* **Input material**:
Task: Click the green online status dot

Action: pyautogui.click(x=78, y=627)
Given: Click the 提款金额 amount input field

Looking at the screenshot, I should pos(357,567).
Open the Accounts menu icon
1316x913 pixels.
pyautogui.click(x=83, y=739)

* **Exercise directions**:
Rewrite all of the items above as a numbered list, leaving out the blank lines.

* **Exercise answer**:
1. Task: Click the green online status dot
2. Action: pyautogui.click(x=78, y=627)
3. Given: Click the 提款金额 amount input field
4. Looking at the screenshot, I should pos(357,567).
5. Open the Accounts menu icon
6. 1316x913 pixels.
7. pyautogui.click(x=83, y=739)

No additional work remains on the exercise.